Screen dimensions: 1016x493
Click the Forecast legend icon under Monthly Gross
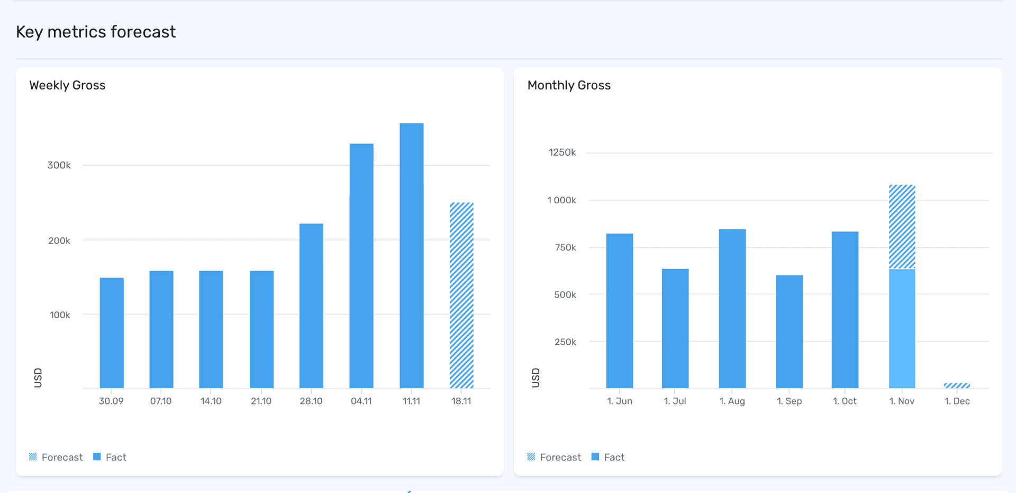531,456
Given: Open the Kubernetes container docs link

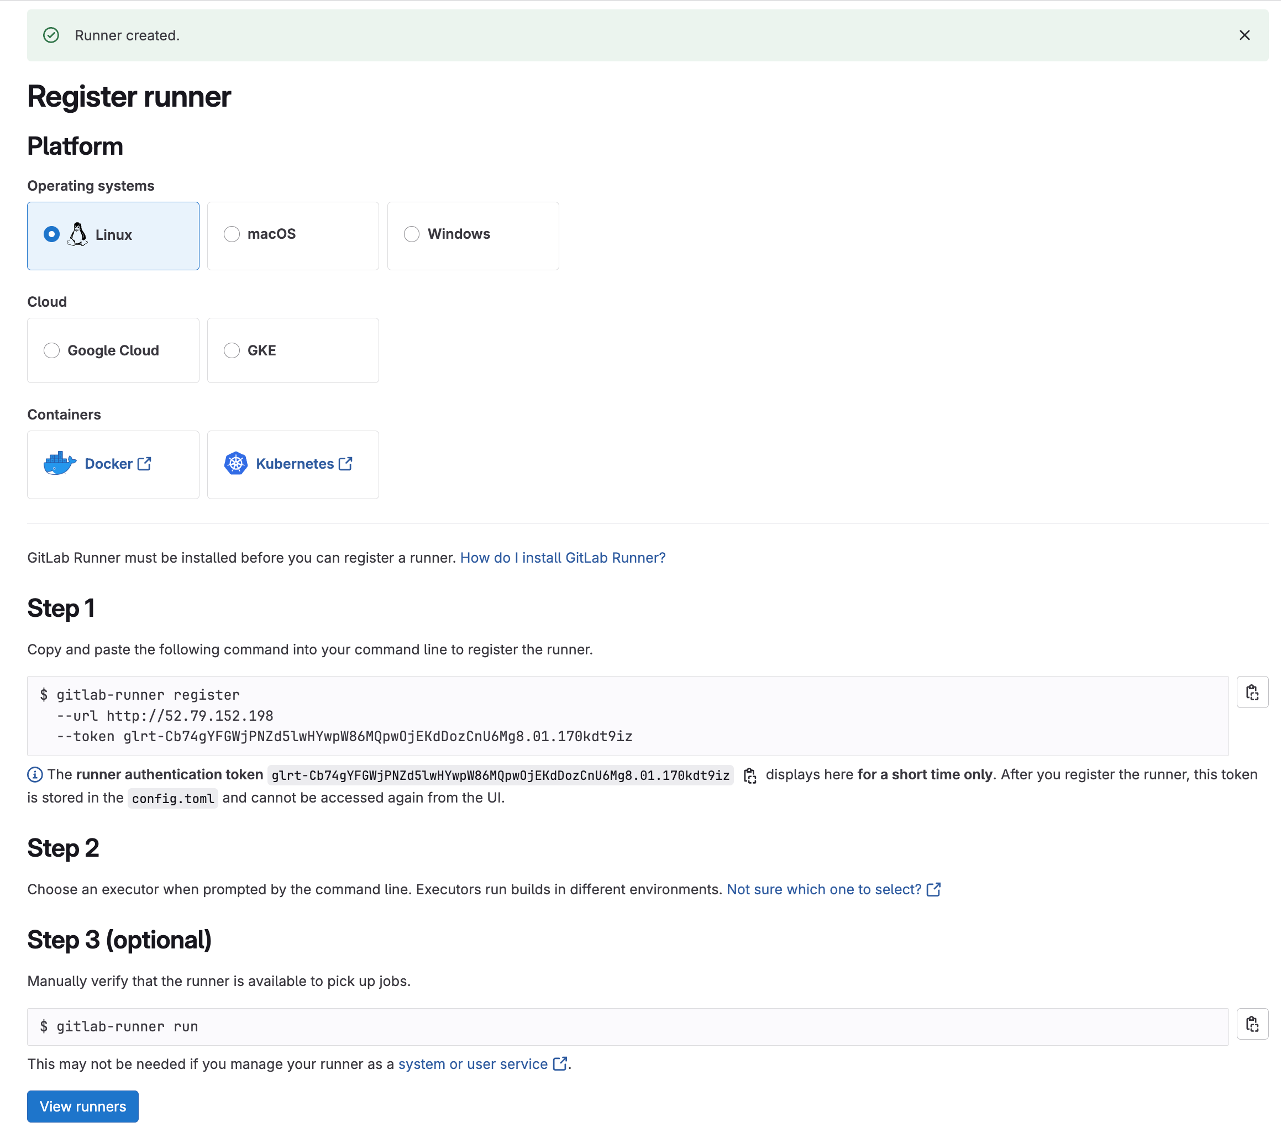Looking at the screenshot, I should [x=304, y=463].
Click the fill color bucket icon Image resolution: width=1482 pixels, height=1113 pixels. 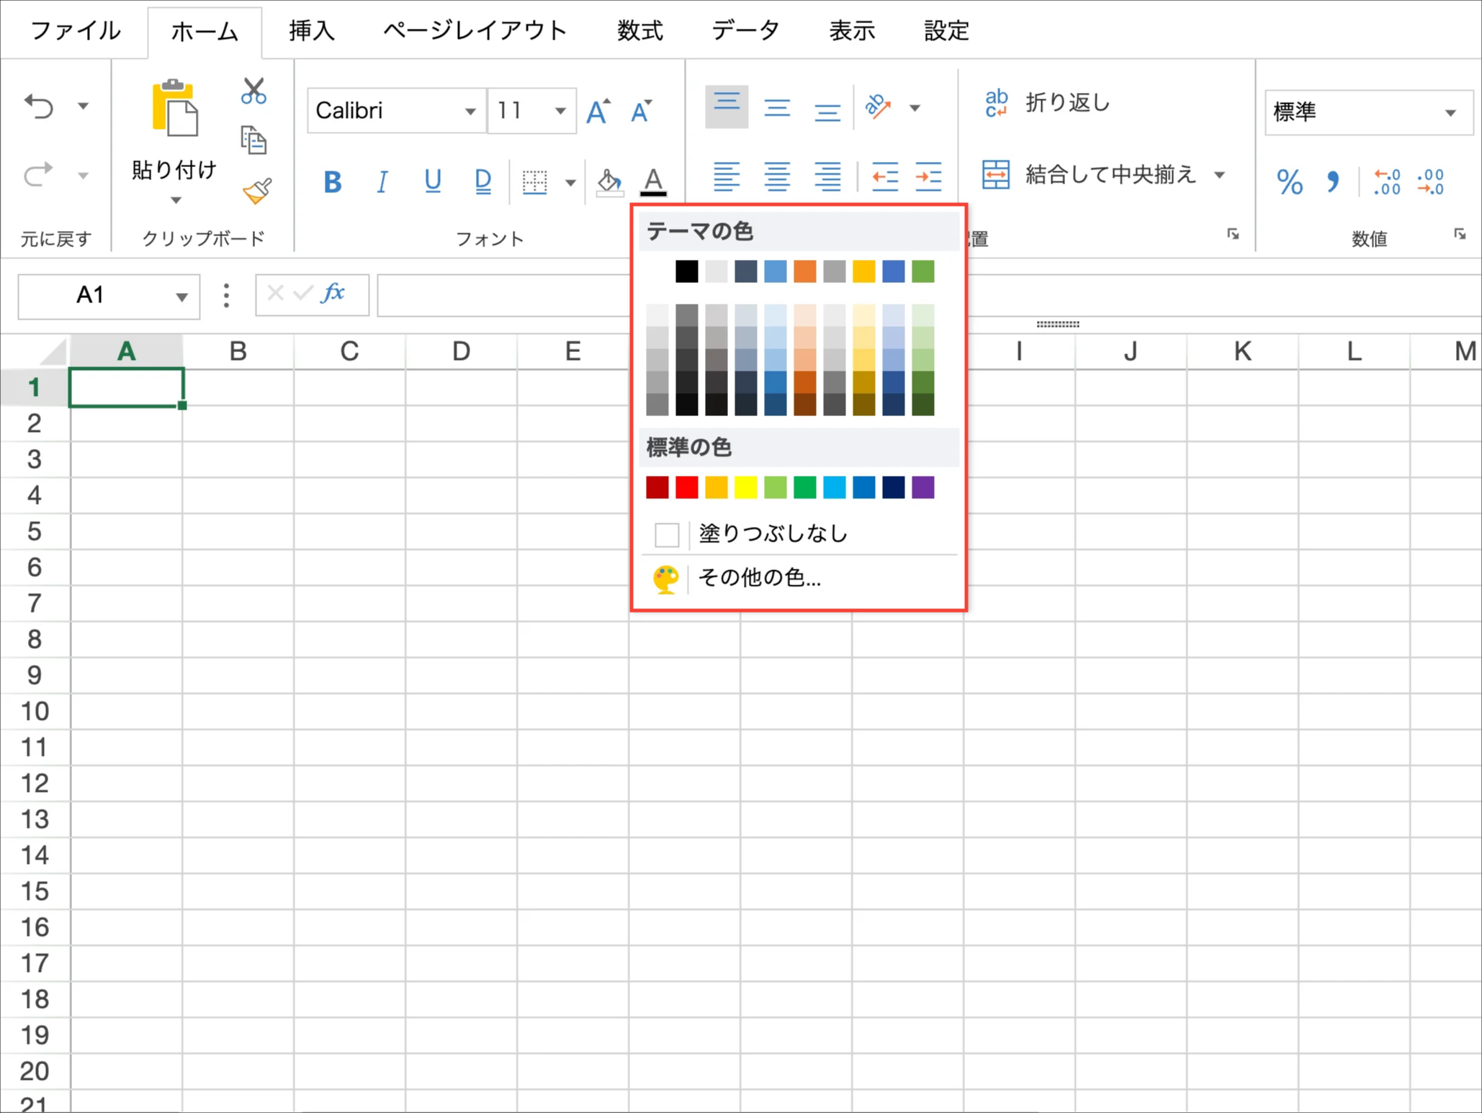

.....

# WHAT TO DO
Omitting the pictures, copy each record above exactly as it stands.

# YOUR RESPONSE
Screen dimensions: 1016x493
Click the Forecast legend icon under Monthly Gross
531,456
Given: Open the Kubernetes container docs link

Looking at the screenshot, I should [x=304, y=463].
Click the fill color bucket icon Image resolution: width=1482 pixels, height=1113 pixels. 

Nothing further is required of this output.